Nearly 1 million children in the United States are potentially misdiagnosed with attention deficit hyperactivity disorder simply because they are the youngest – and most immature – in their kindergarten class, according to new research by , Todd Elder, a Michigan State University economist.
These children are significantly more likely than their older classmates to be prescribed behavior-modifying stimulants such as Ritalin, said Todd Elder, whose study will appear in a forthcoming issue of the Journal of Health Economics (closed science, unfortunately). Michigan State should stop funding closed journals with free content – other schools have decided to put science first, before supporting a few outdated business models of select journals.
Such inappropriate treatment is particularly worrisome because of the unknown impacts of long-term stimulant use on children’s health, Elder said. It also wastes an estimated $320 million-$500 million a year on unnecessary medication – some $80 million-$90 million of it paid by Medicaid, he said.

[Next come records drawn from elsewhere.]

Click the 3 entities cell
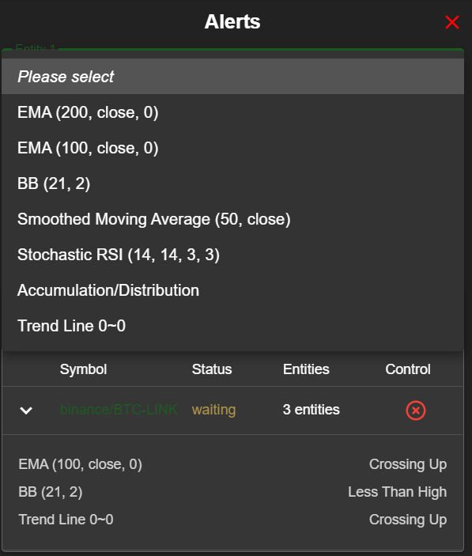This screenshot has height=556, width=472. (x=312, y=410)
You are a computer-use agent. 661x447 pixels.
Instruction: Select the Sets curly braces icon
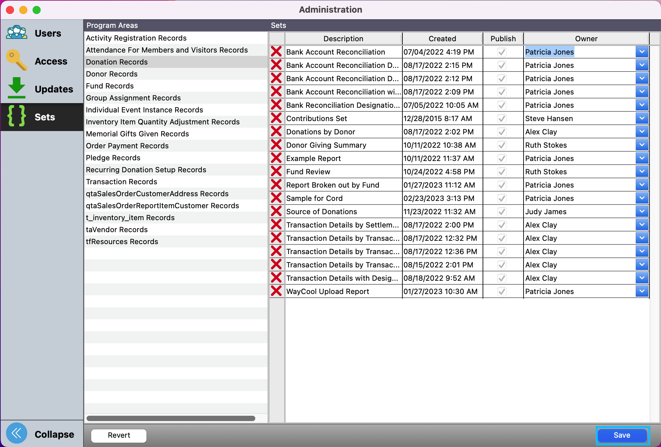coord(17,116)
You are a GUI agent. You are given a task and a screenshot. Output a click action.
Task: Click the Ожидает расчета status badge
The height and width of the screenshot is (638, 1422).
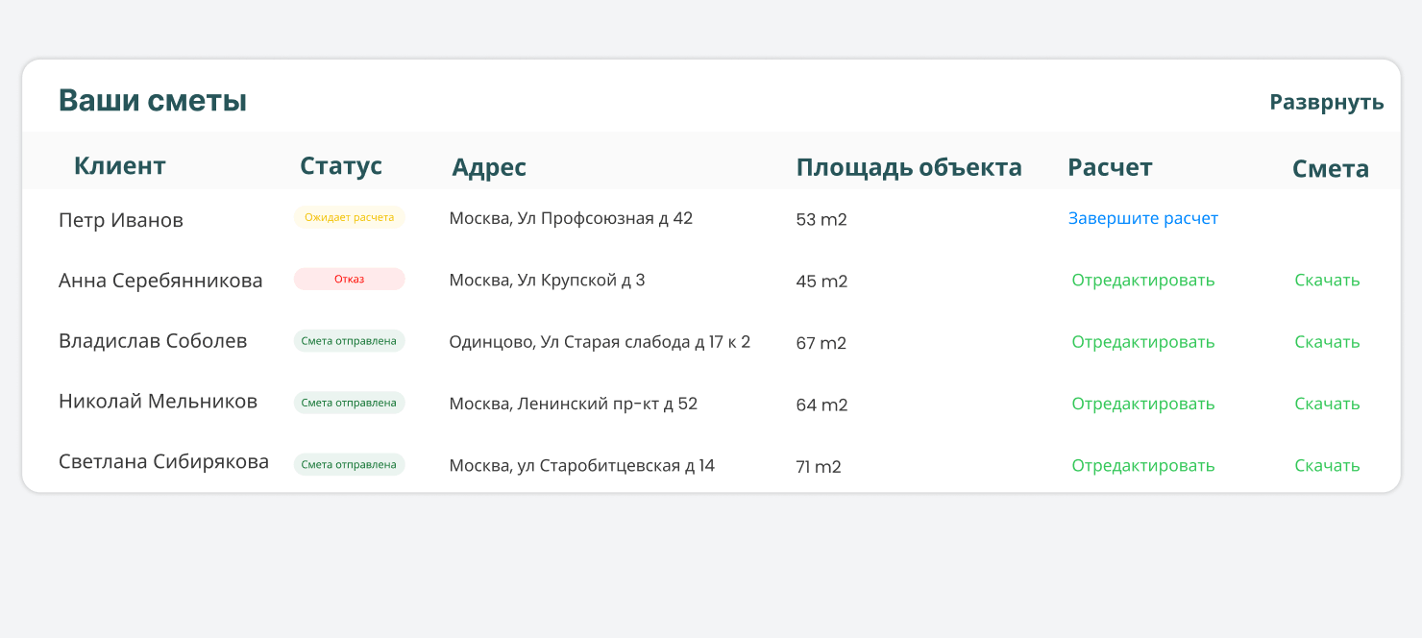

ADHD is the most commonly diagnosed behavioral disorder for kids in the United States, with at least 4.5 million diagnoses among children under age 18, according to the Centers for Disease Control and Prevention.
The youngest kindergartners were 60 percent more likely to be diagnosed with ADHD than the oldest children in the same grade. Similarly, when that group of classmates reached the fifth and eighth grades, the youngest were more than twice as likely to be prescribed stimulants.
Overall, the study found that about 20 percent – or 900,000 – of the 4.5 million children currently identified as having ADHD likely have been misdiagnosed.